Dans la section “nos principes”, le mouvement définit trois grands axes structurels : non-violence, absence de “gourou” et “neutralité religieuse, politique et idéologique”. Néanmoins,  le mouvement possède de facto un fondateur et porte-parole, Emile Duport, la trentaine, entrepreneur numérique et ancien “directeur artistique” de la Manif pour Tous, dont le nom apparaît au bas de l’hymne. Selon Le Petit Journal, le service d’ordre de la manifestation du 4 juin aurait quant à lui été assuré par des membre affiliés au mouvement royaliste et maurrassien Action française.

De par sa position anti-IVG, sa colonne vertébrale et ses fréquentations, le mouvement des Survivants se place donc dans la lignée de la droite conservatrice française et trouve sa place dans la galaxie de groupuscules de jeunes nés dans le sillage de la Manif pour tous. On y trouve les Homen, les Veilleurs, mais aussi les Antigones anti-Femen et les Brigandes, ce truculent groupe de rock identitaire d’extrême-droite costumé. Des jeunes vingtenaires un pied solidement ancré dans leur époque et l’autre en vadrouille dans celle du siècle passé, en somme.

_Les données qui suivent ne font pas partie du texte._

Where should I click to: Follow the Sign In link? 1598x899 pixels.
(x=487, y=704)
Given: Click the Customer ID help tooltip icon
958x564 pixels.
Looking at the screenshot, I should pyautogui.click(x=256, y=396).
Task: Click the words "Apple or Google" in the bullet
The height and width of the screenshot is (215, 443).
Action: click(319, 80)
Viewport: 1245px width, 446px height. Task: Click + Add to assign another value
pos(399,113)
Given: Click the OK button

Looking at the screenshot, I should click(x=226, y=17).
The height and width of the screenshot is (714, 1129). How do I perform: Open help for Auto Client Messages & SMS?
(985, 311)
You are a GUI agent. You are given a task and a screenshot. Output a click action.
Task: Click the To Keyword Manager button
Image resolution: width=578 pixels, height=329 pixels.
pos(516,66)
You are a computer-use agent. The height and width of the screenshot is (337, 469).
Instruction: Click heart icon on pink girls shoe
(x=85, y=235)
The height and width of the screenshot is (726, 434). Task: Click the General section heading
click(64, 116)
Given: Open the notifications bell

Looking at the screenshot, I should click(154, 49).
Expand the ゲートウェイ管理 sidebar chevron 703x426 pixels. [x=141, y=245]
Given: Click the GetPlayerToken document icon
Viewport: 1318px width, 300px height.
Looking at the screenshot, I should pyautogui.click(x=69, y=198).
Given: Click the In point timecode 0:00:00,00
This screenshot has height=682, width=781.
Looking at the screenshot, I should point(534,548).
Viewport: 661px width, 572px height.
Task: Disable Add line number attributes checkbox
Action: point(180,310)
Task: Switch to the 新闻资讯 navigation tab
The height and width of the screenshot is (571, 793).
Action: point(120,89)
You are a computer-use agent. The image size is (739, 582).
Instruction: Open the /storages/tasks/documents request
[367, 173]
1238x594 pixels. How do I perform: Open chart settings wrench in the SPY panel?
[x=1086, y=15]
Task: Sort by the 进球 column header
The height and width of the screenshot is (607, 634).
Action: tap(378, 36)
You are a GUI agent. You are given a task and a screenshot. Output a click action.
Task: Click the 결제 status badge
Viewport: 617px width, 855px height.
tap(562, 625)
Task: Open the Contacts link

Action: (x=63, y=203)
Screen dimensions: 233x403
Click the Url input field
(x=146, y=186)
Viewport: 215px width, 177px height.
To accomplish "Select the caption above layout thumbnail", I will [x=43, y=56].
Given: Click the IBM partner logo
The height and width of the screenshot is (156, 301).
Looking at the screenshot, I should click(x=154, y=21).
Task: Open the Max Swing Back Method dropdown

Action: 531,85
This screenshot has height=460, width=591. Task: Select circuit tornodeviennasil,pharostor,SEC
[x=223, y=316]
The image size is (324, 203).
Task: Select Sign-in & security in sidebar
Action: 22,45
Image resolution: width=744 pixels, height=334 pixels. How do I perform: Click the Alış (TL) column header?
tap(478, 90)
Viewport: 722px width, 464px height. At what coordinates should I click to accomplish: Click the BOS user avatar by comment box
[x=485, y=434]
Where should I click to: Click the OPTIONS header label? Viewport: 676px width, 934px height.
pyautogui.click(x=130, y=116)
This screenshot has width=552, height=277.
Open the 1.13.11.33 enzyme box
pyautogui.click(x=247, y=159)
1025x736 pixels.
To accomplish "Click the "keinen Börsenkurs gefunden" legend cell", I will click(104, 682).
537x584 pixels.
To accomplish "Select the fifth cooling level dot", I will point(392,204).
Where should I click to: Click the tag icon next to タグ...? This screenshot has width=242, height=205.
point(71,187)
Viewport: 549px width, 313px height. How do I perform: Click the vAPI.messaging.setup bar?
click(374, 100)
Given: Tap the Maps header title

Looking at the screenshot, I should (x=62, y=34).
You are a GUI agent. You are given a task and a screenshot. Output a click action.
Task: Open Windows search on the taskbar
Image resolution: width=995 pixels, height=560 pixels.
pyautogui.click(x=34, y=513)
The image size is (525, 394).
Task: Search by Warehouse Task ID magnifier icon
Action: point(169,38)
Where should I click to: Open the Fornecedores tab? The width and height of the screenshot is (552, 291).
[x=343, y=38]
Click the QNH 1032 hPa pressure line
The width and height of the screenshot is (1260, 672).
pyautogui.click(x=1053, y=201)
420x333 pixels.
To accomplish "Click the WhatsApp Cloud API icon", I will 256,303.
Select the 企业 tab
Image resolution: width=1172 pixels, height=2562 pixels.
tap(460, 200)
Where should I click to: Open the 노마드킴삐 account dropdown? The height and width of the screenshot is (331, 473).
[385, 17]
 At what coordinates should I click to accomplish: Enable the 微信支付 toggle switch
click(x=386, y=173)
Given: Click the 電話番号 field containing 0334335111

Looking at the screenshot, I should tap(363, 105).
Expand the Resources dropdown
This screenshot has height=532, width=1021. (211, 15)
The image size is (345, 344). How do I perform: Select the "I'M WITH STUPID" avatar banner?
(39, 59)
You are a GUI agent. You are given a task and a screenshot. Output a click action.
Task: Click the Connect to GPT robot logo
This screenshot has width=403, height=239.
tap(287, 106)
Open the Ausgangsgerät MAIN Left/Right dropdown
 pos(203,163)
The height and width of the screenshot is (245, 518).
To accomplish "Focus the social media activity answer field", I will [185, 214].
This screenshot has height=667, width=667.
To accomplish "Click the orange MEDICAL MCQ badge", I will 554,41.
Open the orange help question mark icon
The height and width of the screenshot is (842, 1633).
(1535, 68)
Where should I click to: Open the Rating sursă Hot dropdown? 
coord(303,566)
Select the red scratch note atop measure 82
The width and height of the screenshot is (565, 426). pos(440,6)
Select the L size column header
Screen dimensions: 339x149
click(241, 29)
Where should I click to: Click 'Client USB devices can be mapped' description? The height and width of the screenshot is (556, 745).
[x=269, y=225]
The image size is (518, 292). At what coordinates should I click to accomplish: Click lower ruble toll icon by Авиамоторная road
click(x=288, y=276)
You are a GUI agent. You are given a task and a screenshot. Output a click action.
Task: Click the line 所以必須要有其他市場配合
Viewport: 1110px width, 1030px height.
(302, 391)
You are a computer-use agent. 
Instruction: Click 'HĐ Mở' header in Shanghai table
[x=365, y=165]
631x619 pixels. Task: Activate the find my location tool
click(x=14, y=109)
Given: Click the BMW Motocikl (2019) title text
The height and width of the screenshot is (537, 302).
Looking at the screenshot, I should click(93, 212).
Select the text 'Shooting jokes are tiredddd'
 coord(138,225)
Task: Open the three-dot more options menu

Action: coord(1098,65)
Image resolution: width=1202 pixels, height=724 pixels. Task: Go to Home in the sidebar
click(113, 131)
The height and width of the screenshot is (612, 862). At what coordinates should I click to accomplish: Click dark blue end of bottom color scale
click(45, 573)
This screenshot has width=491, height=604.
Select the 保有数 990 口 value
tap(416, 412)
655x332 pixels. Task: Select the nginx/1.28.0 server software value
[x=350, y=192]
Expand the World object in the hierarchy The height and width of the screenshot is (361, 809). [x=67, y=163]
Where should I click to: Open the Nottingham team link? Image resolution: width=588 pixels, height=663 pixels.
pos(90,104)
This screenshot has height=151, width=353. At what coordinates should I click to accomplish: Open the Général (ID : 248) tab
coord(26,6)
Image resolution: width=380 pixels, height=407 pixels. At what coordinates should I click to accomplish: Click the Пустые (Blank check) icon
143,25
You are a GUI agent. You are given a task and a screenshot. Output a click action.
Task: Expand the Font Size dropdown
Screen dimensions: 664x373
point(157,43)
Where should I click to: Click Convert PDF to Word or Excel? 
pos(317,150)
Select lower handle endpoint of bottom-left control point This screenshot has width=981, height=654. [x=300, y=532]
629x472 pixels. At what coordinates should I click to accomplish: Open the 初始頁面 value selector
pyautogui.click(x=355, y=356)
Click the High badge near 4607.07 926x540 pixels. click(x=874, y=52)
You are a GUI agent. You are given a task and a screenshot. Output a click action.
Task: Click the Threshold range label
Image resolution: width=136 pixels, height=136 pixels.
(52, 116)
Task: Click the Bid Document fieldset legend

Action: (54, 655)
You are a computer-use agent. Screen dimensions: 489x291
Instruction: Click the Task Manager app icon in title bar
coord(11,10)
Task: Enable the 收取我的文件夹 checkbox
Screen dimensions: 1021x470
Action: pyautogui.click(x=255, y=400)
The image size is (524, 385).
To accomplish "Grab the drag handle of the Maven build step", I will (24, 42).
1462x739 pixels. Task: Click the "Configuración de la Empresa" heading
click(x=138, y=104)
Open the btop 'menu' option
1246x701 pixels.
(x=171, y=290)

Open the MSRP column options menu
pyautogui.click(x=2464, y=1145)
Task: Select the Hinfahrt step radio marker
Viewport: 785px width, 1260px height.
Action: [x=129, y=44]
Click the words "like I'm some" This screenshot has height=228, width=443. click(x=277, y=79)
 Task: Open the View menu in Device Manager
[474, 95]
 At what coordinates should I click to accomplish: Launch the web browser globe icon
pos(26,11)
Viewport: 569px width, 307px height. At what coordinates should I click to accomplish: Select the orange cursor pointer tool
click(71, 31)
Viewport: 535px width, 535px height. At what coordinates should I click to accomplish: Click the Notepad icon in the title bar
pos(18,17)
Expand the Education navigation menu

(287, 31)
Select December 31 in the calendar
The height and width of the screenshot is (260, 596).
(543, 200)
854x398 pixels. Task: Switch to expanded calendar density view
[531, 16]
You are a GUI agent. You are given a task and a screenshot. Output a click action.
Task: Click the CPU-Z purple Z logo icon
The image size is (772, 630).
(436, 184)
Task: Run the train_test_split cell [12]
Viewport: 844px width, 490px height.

Pour l’anecdote, c’est au moins la seconde fois dans l’histoire récente qu’un groupe de jeunes anti-IVG nommé “les Survivants” fait parler de lui. La dernière fois, c’était en 1998, et voilà ce qu’écrivait Libération en tête d’article : “Ils ont 20 ans et s’appellent les “survivants”. Ils militent contre l’avortement mais acceptent le préservatif et jurent n’être ‘ni fachos ni cathos’. Voyage chez ces jeunes exaltés.” Dans la marmite à idées rances des réacs, rien ne se perd, rien ne se crée, tout se transforme.